Stime prevedono che i danni economici nel sud Europa saranno otto volte maggiori di quelli del nord. Per l’Italia, le aree del Paese più calde, che sono anche quelle tipicamente più povere, risentiranno molto di più dell’innalzamento delle temperature. I nostri calcoli basati su una metodologia innovativa nel campo dell’analisi degli impatti economici del cambiamento climatico che analizza la relazione storica fra temperatura e crescita economica usando dati a elevata risoluzione spaziale, applicata qui per la prima volta al caso italiano, suggeriscono un aumento della disuguaglianza regionale in Italia del 60% nella seconda metà del secolo. L’aumentata iniquità causata dal cambiamento climatico si aggiunge ai trend correnti di concentrazione della ricchezza e al cronico gap nord-sud”.
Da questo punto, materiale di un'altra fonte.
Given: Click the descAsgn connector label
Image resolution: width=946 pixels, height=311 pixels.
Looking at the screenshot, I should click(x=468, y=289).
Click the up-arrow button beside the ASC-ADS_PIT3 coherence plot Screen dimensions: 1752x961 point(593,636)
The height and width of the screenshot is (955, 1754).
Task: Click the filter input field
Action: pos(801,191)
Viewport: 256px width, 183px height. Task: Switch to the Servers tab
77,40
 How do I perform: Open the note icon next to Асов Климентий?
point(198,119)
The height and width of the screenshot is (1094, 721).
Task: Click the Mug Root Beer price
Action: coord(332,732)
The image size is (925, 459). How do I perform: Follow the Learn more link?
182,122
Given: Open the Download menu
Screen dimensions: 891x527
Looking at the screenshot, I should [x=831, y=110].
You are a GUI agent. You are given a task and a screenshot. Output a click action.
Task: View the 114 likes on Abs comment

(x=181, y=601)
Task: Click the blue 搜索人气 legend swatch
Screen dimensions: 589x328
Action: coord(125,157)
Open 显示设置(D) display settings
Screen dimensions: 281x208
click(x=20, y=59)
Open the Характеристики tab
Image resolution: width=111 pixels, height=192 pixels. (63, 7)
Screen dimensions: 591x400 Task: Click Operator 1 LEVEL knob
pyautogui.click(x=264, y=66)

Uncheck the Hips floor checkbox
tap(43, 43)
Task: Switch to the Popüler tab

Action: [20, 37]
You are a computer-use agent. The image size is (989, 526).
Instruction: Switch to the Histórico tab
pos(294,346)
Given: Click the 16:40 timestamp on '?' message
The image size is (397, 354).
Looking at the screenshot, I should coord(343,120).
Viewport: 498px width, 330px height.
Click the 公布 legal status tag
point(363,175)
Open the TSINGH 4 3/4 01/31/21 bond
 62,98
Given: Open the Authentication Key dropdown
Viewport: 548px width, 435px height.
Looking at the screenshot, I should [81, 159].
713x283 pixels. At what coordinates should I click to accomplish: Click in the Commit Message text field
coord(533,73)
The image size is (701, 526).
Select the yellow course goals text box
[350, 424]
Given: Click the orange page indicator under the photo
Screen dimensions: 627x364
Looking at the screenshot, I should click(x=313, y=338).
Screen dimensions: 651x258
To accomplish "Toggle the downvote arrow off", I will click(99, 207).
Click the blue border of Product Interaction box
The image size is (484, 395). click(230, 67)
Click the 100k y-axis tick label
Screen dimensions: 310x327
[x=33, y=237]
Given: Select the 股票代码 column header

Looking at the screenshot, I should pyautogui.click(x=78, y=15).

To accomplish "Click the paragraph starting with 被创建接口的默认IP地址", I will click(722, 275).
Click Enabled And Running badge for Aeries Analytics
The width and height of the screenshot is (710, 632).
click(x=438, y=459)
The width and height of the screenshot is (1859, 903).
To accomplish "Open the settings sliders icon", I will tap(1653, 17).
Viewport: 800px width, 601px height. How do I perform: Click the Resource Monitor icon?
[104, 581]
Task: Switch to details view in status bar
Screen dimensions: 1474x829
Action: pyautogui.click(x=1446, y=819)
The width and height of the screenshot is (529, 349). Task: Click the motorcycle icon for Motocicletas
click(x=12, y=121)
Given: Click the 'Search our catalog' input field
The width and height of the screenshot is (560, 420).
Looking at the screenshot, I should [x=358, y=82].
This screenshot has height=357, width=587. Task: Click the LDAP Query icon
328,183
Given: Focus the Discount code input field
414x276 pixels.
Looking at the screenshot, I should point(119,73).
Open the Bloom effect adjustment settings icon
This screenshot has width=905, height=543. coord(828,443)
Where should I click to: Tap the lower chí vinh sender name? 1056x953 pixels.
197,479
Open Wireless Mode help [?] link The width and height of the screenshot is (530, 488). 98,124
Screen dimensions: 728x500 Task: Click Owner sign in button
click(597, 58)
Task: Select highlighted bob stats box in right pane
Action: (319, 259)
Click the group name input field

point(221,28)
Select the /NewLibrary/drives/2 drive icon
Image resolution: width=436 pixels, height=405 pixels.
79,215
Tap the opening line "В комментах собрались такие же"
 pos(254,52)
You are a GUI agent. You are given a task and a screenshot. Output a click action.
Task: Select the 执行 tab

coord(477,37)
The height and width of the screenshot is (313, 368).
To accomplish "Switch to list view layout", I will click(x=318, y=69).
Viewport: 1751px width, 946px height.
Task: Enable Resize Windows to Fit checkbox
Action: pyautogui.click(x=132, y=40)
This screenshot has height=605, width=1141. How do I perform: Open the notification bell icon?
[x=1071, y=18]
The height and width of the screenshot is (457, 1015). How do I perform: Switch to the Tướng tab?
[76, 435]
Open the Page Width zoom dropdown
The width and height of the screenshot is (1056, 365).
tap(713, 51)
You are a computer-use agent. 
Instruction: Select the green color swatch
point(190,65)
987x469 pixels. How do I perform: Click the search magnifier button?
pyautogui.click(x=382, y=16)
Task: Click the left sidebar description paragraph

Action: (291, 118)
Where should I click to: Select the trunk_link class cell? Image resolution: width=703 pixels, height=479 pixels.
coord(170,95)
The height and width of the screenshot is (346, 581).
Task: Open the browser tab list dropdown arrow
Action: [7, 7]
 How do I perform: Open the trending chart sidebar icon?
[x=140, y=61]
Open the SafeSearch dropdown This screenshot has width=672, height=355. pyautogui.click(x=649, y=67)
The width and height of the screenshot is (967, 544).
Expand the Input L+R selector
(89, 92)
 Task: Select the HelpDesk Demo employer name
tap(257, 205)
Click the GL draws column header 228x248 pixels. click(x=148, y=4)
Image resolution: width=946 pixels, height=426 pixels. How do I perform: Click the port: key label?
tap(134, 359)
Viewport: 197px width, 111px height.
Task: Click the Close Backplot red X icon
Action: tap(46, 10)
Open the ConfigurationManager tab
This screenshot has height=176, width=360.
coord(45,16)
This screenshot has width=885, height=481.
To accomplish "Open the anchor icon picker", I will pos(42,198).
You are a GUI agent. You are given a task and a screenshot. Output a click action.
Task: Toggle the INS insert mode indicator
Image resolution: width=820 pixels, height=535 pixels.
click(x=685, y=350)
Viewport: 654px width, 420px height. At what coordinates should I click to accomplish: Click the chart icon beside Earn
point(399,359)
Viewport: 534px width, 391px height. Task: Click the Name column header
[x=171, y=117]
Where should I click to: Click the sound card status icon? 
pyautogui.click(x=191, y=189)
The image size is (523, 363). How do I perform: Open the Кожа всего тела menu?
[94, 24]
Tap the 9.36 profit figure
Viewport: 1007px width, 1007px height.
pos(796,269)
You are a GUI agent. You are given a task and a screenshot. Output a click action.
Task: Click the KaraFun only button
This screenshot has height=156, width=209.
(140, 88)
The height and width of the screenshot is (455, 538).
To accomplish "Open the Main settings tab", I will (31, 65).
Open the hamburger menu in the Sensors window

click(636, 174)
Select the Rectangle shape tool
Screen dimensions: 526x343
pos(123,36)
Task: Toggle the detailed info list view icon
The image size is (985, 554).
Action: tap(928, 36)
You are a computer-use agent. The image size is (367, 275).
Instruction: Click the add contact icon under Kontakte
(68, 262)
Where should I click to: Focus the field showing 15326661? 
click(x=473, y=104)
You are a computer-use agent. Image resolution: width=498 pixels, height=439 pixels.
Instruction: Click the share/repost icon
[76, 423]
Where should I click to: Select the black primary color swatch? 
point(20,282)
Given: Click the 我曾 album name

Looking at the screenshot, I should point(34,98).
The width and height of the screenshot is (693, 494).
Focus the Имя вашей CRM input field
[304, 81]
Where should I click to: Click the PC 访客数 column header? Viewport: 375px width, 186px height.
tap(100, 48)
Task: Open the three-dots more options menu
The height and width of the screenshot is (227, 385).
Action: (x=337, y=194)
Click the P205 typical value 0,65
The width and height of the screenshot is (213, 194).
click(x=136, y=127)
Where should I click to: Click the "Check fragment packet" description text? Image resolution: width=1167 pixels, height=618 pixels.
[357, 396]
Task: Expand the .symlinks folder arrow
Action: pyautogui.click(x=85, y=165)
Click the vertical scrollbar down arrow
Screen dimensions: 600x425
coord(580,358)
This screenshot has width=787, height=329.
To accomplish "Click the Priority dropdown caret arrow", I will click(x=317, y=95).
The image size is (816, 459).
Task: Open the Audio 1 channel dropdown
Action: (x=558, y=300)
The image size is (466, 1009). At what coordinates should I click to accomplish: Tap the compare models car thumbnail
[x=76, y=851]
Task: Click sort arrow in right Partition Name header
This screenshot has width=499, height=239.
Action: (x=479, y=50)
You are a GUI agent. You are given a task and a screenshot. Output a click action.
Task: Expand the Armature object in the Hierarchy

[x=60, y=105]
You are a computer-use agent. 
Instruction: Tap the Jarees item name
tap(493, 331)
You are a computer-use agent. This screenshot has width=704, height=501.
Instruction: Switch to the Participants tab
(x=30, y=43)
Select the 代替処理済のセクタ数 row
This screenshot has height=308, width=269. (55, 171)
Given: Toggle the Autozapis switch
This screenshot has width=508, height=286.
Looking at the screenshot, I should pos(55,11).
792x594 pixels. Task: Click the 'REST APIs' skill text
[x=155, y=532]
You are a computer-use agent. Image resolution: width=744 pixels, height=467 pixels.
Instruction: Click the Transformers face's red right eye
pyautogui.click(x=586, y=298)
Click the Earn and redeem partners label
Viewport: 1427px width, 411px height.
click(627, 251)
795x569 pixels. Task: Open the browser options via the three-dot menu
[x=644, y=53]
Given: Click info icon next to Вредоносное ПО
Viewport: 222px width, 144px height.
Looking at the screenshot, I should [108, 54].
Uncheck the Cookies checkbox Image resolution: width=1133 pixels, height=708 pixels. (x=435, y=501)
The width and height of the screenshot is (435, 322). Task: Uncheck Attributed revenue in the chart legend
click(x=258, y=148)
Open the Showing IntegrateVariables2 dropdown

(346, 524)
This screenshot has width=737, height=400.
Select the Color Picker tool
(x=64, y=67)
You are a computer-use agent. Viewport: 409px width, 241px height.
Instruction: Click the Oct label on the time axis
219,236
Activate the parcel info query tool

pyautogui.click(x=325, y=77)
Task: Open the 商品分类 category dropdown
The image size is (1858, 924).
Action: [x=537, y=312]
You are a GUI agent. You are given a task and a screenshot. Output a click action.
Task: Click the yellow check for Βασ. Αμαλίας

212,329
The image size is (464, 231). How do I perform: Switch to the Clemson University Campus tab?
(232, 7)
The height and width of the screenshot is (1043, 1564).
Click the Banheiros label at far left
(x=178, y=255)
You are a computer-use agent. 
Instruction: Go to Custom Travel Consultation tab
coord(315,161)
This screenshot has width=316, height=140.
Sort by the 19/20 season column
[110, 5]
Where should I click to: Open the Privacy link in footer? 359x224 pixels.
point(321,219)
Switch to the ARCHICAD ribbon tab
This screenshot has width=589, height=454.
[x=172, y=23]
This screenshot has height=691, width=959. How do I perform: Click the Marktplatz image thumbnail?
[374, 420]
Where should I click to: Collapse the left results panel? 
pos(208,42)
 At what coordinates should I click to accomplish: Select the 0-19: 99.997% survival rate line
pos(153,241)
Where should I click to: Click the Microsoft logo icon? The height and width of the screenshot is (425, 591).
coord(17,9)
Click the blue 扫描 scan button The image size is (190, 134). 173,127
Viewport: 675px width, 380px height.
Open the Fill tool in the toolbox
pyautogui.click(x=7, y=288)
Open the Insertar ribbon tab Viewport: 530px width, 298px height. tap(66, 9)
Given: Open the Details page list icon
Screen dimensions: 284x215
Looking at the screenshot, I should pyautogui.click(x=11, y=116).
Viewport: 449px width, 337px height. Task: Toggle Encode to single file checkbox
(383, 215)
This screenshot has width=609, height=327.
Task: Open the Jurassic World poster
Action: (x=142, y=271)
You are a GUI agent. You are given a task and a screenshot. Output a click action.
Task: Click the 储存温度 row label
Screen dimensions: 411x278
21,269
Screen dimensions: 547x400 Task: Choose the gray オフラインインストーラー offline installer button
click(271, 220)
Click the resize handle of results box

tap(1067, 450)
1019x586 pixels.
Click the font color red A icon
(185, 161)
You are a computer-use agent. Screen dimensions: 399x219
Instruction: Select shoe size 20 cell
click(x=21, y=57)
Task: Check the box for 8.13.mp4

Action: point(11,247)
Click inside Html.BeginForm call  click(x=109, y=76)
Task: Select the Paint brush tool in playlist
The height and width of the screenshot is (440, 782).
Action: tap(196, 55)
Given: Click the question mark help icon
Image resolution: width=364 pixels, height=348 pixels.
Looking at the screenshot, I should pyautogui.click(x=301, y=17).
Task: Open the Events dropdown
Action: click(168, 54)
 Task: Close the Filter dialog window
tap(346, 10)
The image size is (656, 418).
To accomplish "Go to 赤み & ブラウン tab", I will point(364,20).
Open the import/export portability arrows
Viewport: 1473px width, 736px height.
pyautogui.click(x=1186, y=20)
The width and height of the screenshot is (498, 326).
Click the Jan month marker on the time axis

Quanto sopra è stato ben sintetizzato nella seguente tabella, che evidenzia gli impatti economici su base regionale (quelli previsti per l’anno 2050 sono a sinistra, quelli per l’anno 2080 a destra):
Nel settembre 2020 è stato pubblicato il rapporto “Analisi del Rischio. I cambiamenti climatici in Italia”, realizzato sempre dalla Fondazione CMCC (https://www.cmcc.it/it/analisi-del-rischio-i-cambiamenti-climatici-in-italia). Dall’analisi dello stesso, si evince che le politiche di contrasto al cambiamento climatico non possono essere più considerate una mera questione “ambientale”, ma piuttosto riguardano la promozione della qualità della vita e la sostenibilità dello sviluppo sociale ed economico.
I costi degli impatti dei cambiamenti climatici in Italia aumentano rapidamente e in modo esponenziale al crescere dell’innalzamento della temperatura nei diversi scenari, con valori compresi tra lo 0,5% e l’8% del Pil a fine secolo. Essi, inoltre, riguarderanno tutti i settori produttivi, come sintetizzato dalla seguente tabella:
In tale quadro, resta comunque confermato che i cambiamenti climatici aumentano la disuguaglianza economica tra le varie regioni, a discapito delle regioni del Mezzogiorno.